Aim of the task » Word for word, restate the lines of the data below between those holding "The image size is (706, 1568)." and "Given: Click the", inclusive; pictures do not belong in the copy.

::: Data supplied :::

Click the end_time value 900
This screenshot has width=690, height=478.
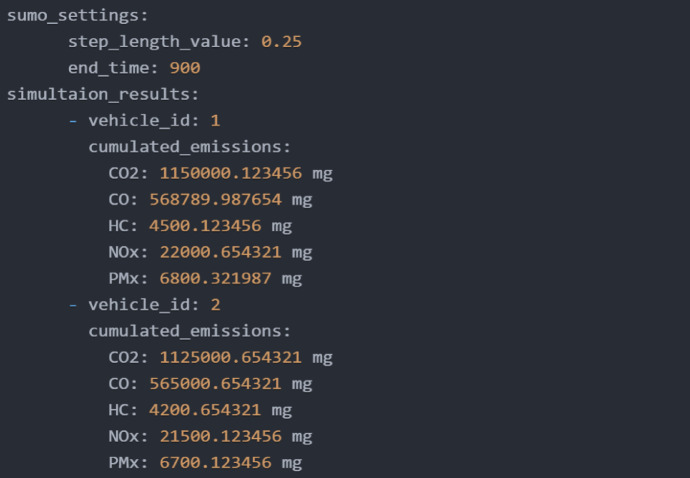point(185,68)
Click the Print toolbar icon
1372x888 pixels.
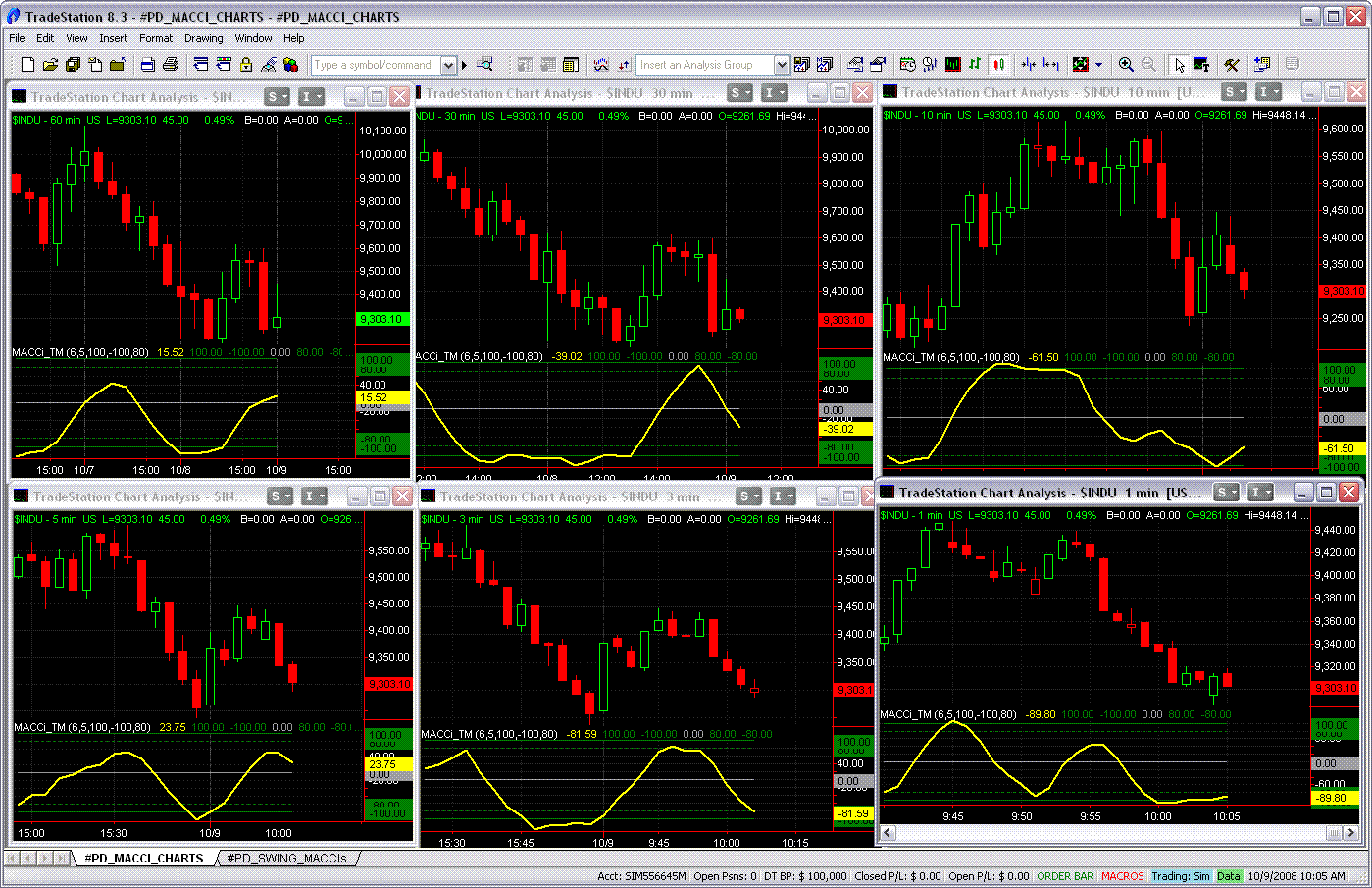(x=171, y=65)
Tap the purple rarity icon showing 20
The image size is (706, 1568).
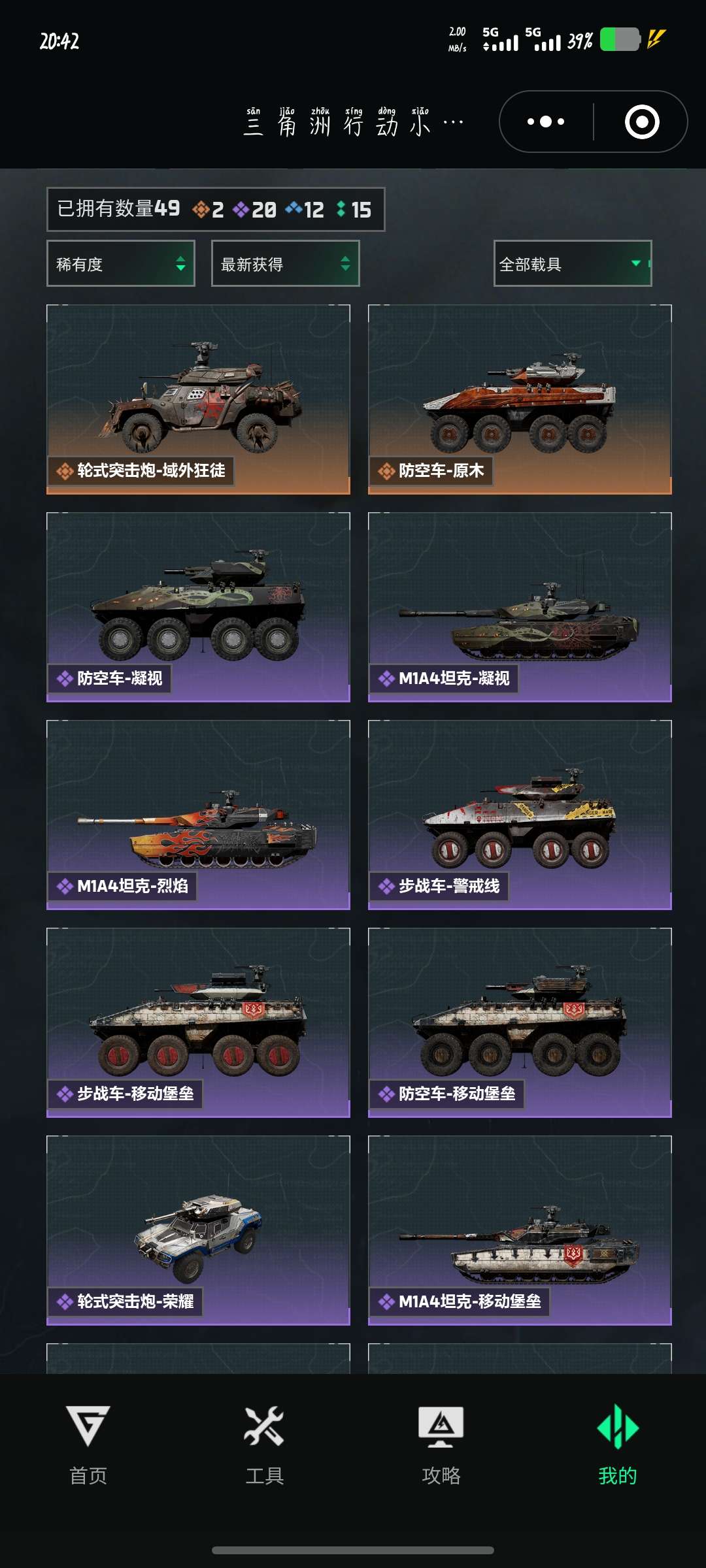click(x=241, y=210)
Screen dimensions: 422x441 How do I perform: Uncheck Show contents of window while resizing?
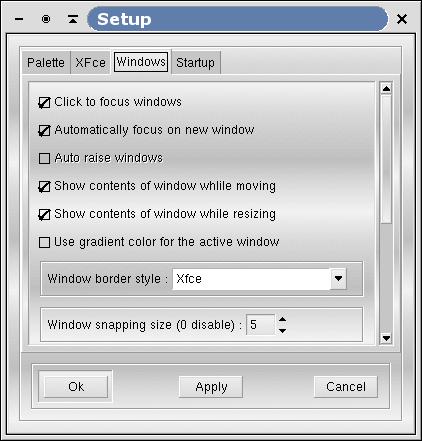tap(44, 214)
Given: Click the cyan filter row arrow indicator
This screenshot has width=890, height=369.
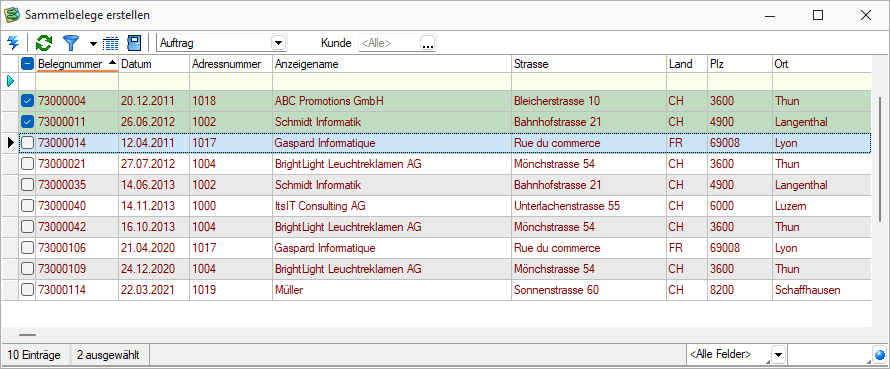Looking at the screenshot, I should (x=10, y=81).
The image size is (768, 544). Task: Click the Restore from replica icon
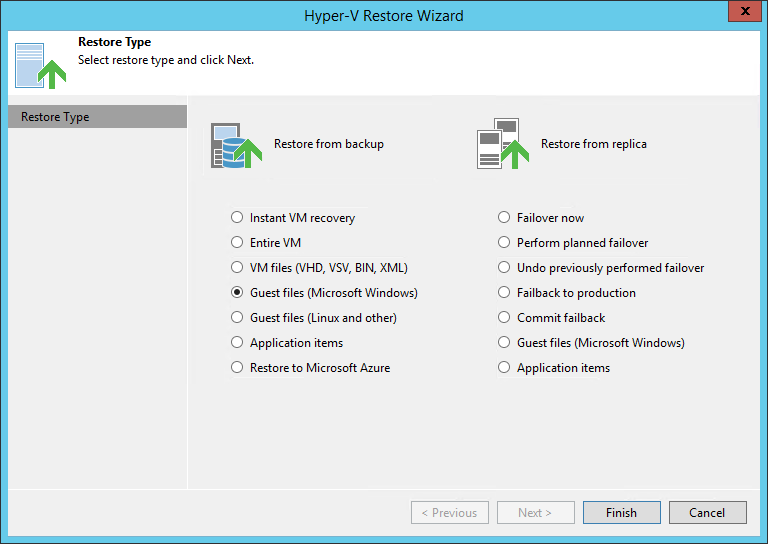click(503, 144)
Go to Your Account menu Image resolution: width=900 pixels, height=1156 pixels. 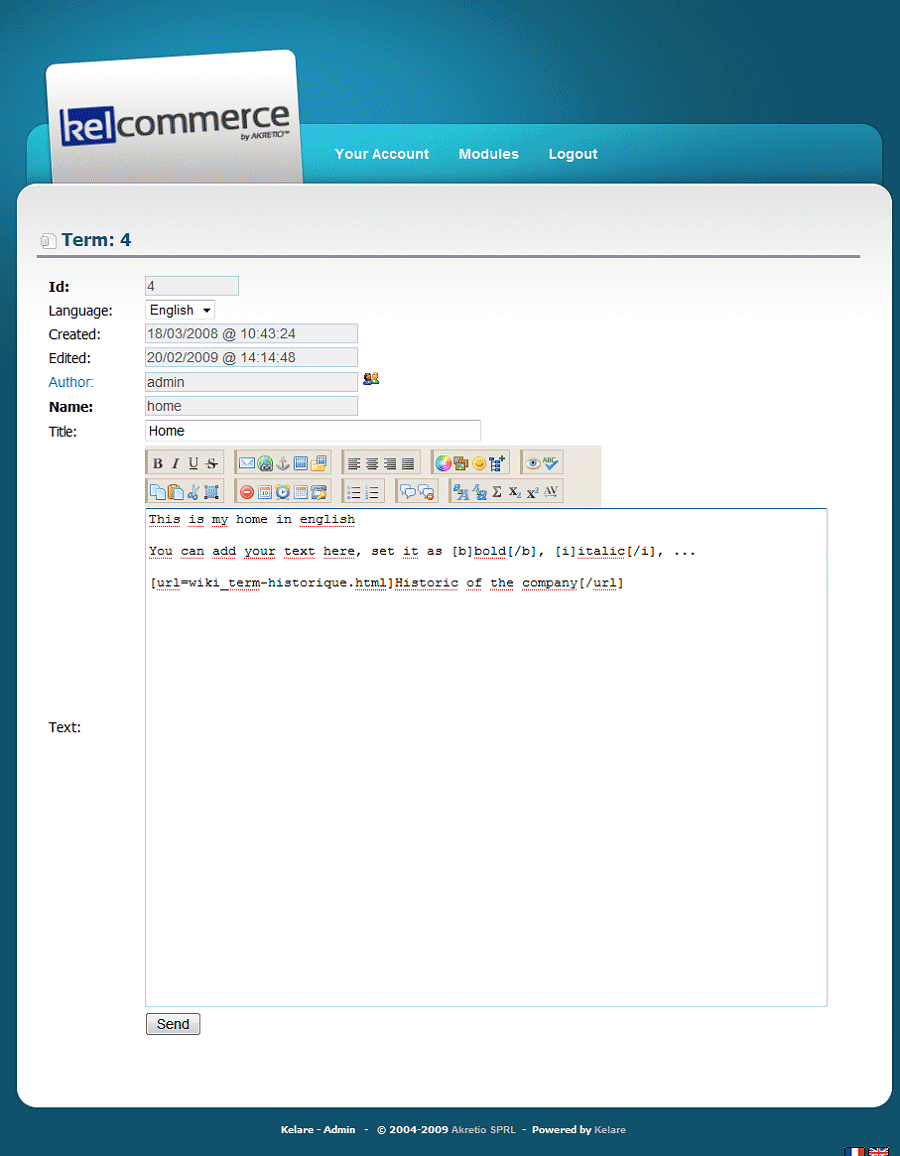pos(381,154)
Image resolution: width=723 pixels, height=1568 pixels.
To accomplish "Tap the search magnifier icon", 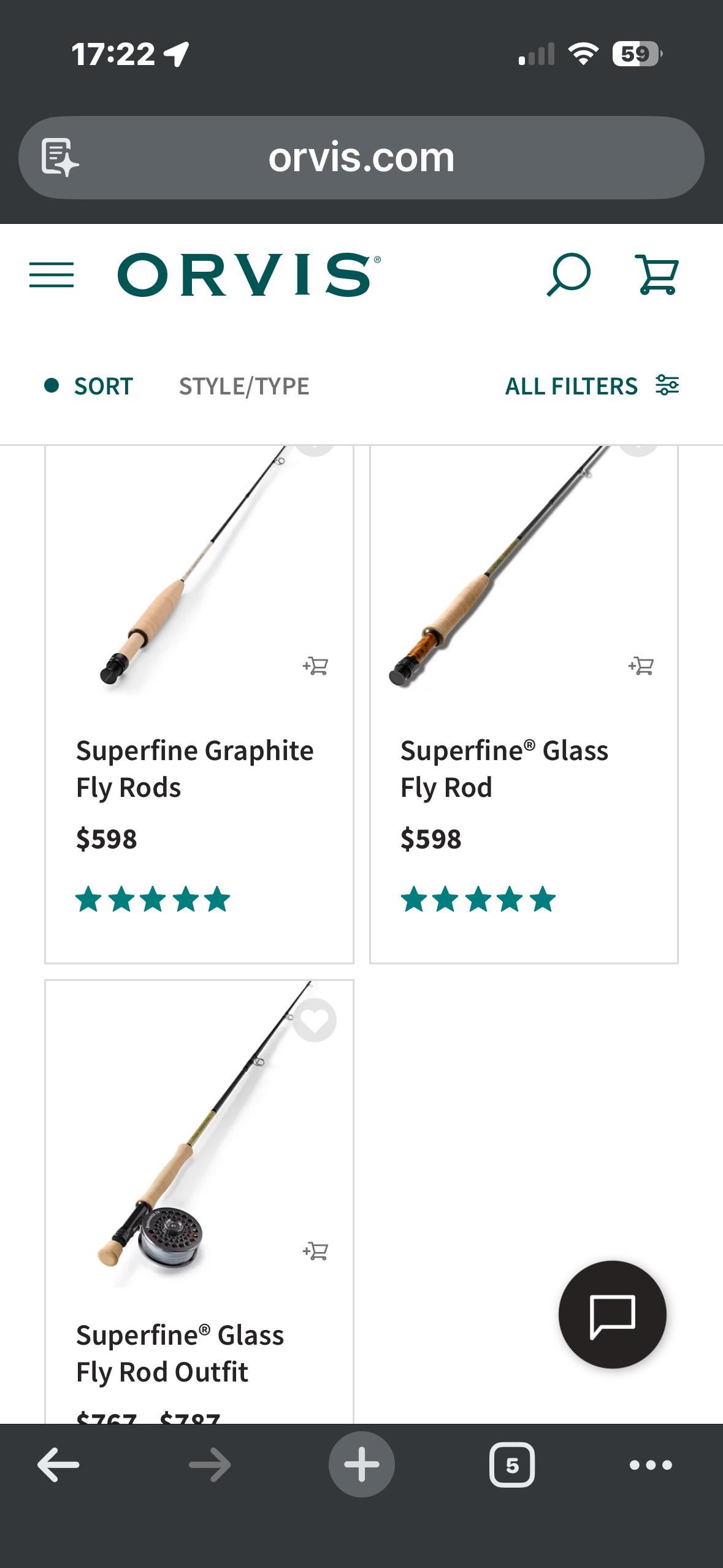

:::

Task solution »
The image size is (706, 1568).
click(x=241, y=210)
Screen dimensions: 422x441 How do I perform: Uncheck Show contents of window while resizing?
tap(44, 214)
Given: Click the cyan filter row arrow indicator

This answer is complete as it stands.